I have a problem with my RNA-seq data: a low rate of alignment of my samples using Tophat2, as can be seen below.
tophat2 -p 1 --report-secondary-alignments --no-convert-bam -G MSU/MSU.gff -o Os1_thout MSU/MSU Os1_R1_output_paired.fastq Os1_R2_output_paired.fastq Left reads: Input: 13644823 Mapped: 3075519 (22.5% of input) of these: 262852 ( 8.5%) have multiple alignments (187 have >20) Right reads: Input: 13644823 Mapped: 3093432 (22.7% of input) of these: 269827 ( 8.7%) have multiple alignments (164 have >20) 22.6% overall read alignment rate. Aligned pairs: 3044687 of these: 197245 ( 6.5%) have multiple alignments and: 15454 ( 0.5%) are discordant alignments 22.2% concordant pair alignment rate.
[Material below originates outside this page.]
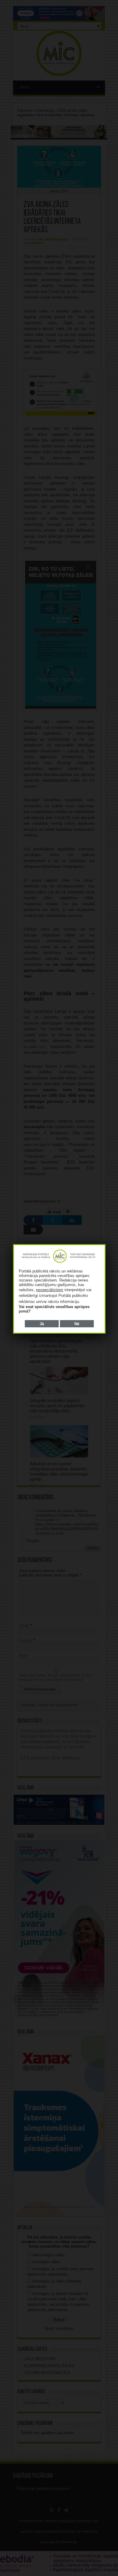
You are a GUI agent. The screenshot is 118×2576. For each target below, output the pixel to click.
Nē (76, 1324)
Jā (42, 1324)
Sequencing was performed on the Illumina 2500 platform, paired-end 100X100. I used fastqc to view sequencing quality and used trimmomatic for removing adapters and bases with poor quality
java -jar /home/willian/softwares/Trimmomatic-0.36/trimmomatic-0.36.jar PE -phred33 Os1_S27_L004_R1_001.fastq Os1_S27_L004_R2_001.fastq Os1_R1_output_paired.fastq Os1_R1_output_unpaired.fastq Os1_R2_output_paired.fastq Os1_R2_output_unpaired.fastq ILLUMINACLIP:TruSeq3-PE.fa:2:30:10 LEADING:3 TRAILING:3 SLIDINGWINDOW:4:15 MINLEN:70. Attached is the result of FastQC, before and after the trimmer, respectively.
#Os1 Input Read Pairs: 15171431 Both Surviving: 13644823 (89.94%) Forward Only Surviving: 1287637 (8.49%) Reverse Only Surviving: 87906 (0.58%) Dropped: 151065 (1.00%)
One of the problems I see from these samples is that their RINs were low (6.0), compared to another rice cultivar in which the alignment results are good (8.0). The main difference that I see between the samples with RIN 6 in relation to those with RIN 8 is in the parameter overexpressed sequences.
I've already left the Tophat more flexible with respect to the mismatches, and I've also tested another alignment program (HPG Aligner), and the rate has increased very little.
What could I do to increase the alignment rate?